Les médias français appartiennent aux milliardaires
Comme en Allemagne, en France aussi les pour et les contre du débat reflètent une division sociale : les programmes des radiodiffuseurs publics sont considérés comme élitistes et tendent vers la gauche. Ce qui apparaît au premier abord comme une mesure populaire est donc aussi populiste. Cependant, les députés du parti Rassemblement Nation (RN) de Marine Le Pen ont voté contre la suppression de la redevance audiovisuelle car ils estiment que la réforme ne va pas assez loin.

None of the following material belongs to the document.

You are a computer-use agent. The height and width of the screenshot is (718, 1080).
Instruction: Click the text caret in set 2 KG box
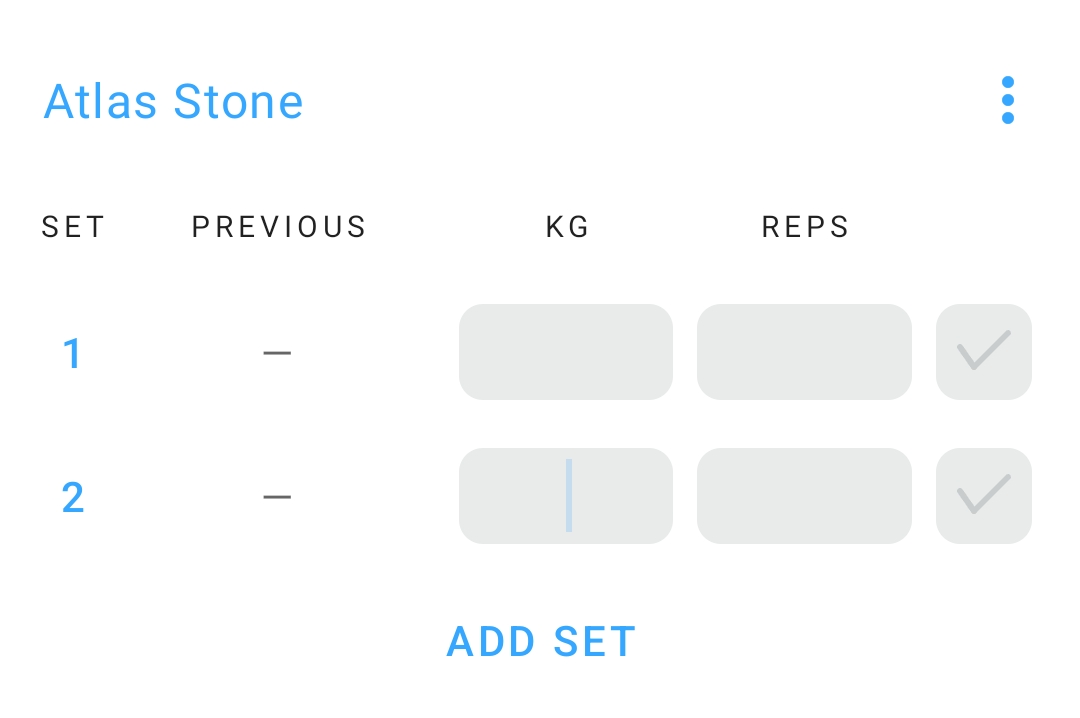coord(568,496)
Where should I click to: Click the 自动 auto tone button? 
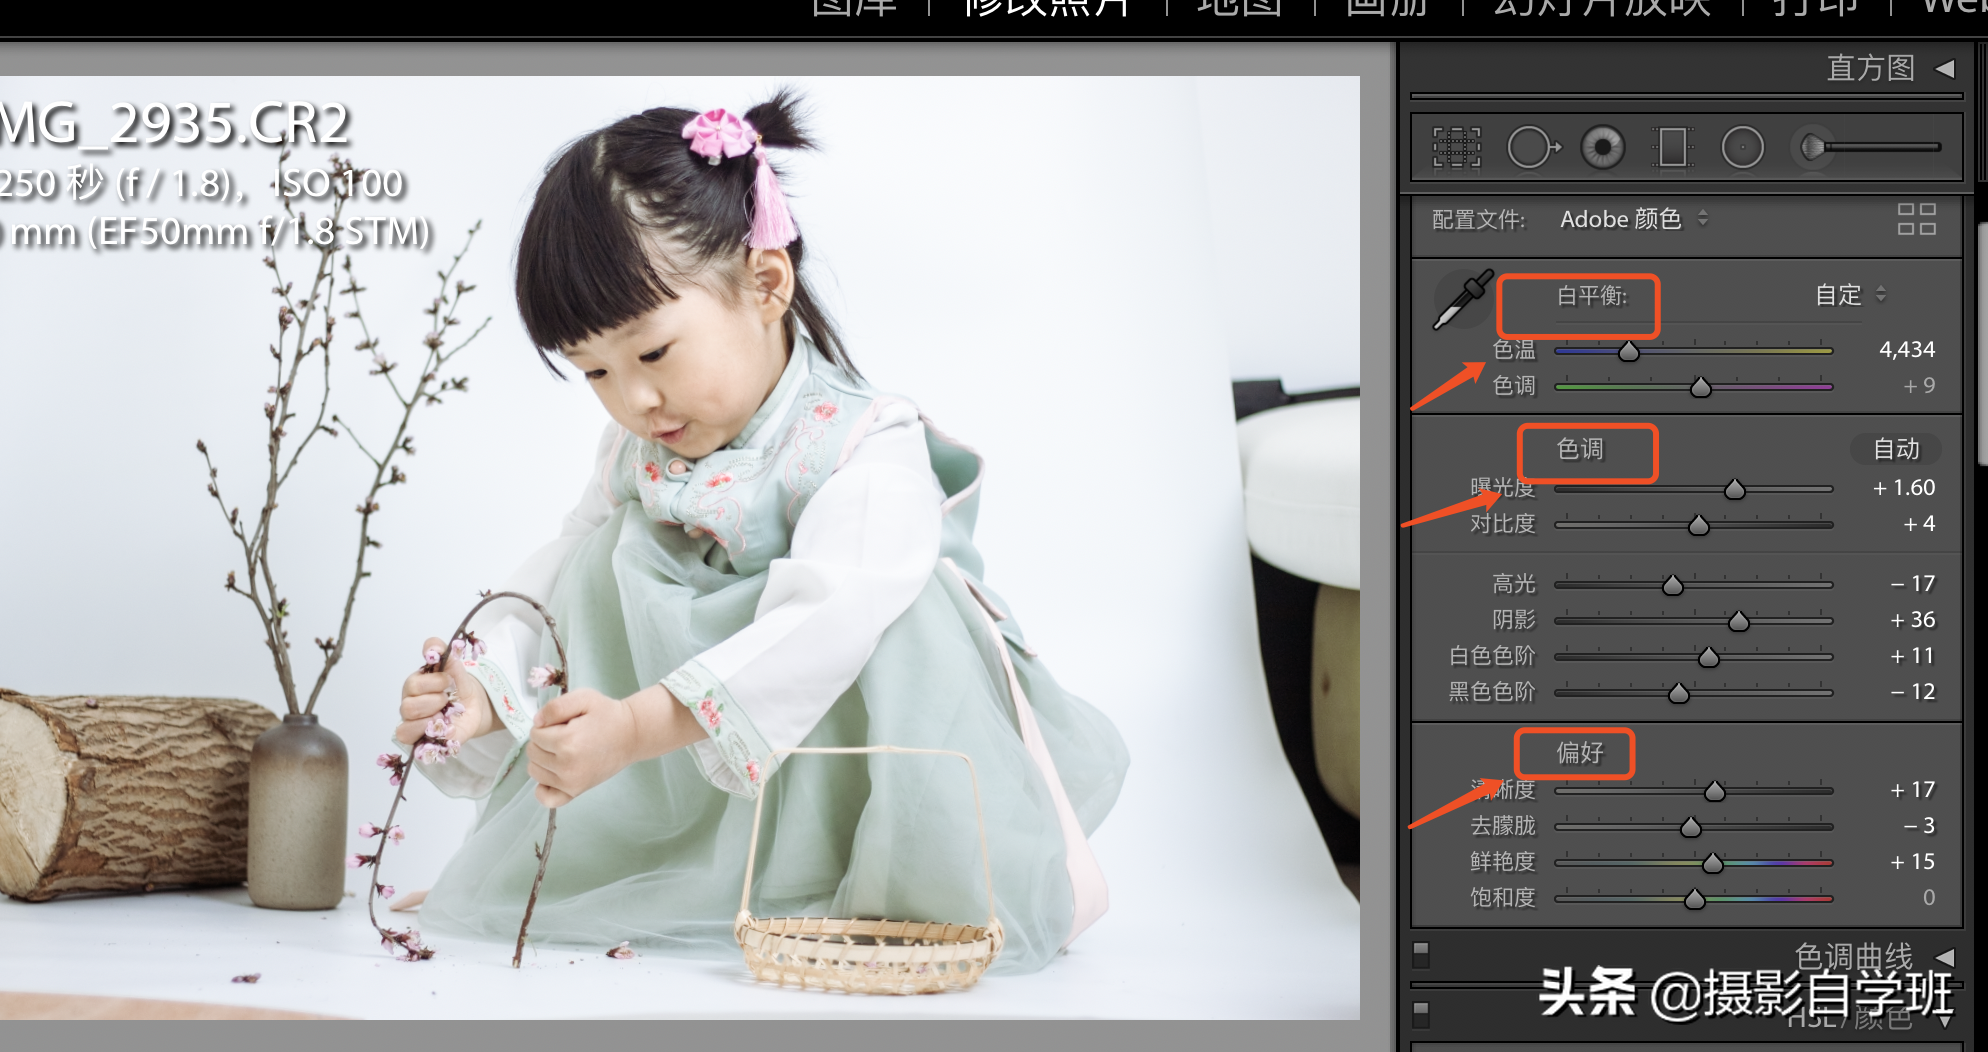[1895, 449]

De nombreuses voix réactionnaires saluent l’abolition et souhaitent qu’elle ne soit qu’un premier pas vers la privatisation. Parmi eux figure le candidat raté à la présidentielle de droite Éric Zemmour, qui devait sa popularité à une émission quotidienne d’une chaîne privée appartenant au milliardaire Vincent Bolloré. Ce dernier ne fait pas exception.
Une douzaine de milliardaires en France possèdent plus de 80 % des journaux nationaux, 95 % des magazines politiques et bien plus de la moitié des radios. Beaucoup considèrent donc les médias financés par l’État comme un équilibre important en période de fausses nouvelles.

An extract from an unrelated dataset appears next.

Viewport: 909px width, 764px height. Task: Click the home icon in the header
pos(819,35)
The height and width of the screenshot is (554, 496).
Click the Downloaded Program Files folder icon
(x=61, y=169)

Cependant, le magazine culturellement conservateur “Causeur” constate avec satisfaction qu’il n’y a pas eu de contestation de la population et analyse les propos sur les réseaux sociaux comme une confirmation de la scission entre “le peuple et l’élite” : “Les médias de service public sont utilisés comme un réservoir de morale progressiste et La culture bobo de l’élite parisienne est décrite ».

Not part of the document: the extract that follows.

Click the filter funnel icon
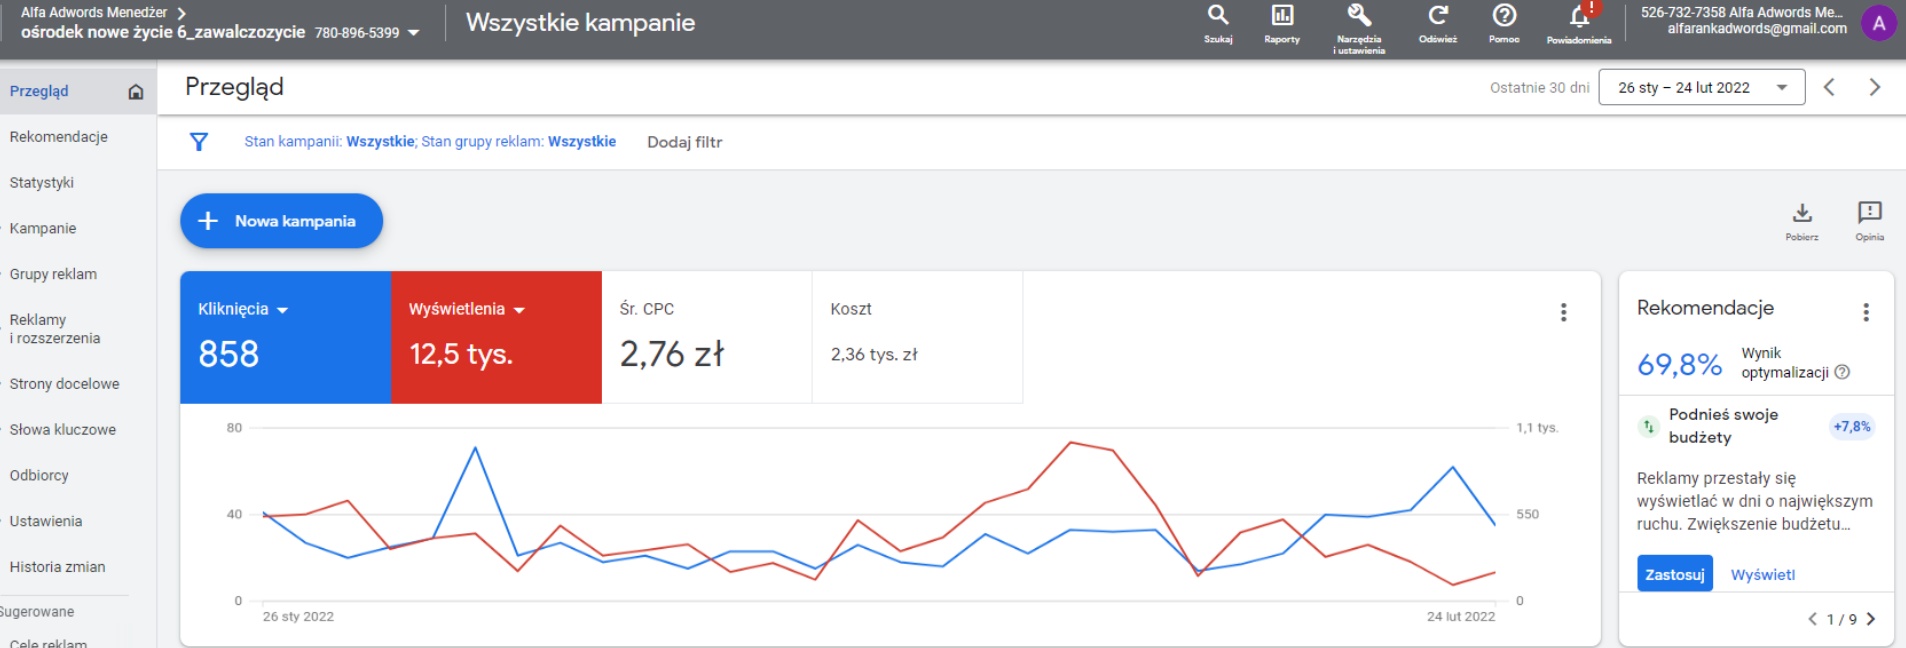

Si vous regardez régulièrement le journal du soir de la chaîne de télévision nationale France 2, vous n’avez certainement pas l’impression de regarder une émission d’élite. Ce n’est pas seulement pendant les vacances d’été que les principales nouvelles apparaissent comme un aperçu coloré de rapports contradictoires. Les sujets politiquement pertinents ou même les développements de politique étrangère ne sont souvent mentionnés qu’après des rapports d’incendies de maisons ou de tempêtes de neige sur les autoroutes.
Les radios nationales, quant à elles, sont si variées dans leurs programmes que les auteurs ne sont pas les seuls à en avoir pour leur argent. Tout sauf minoritaire pour les Parisiens, la matinale de France Inter détient 14,5 % de part d’audience.
Après l’avoir accusé d’être trop à gauche, des commentateurs invités de toutes convictions politiques ont chaque jour leur mot à dire. Avec près de sept millions d’auditeurs, France Inter est la radio la plus écoutée de France.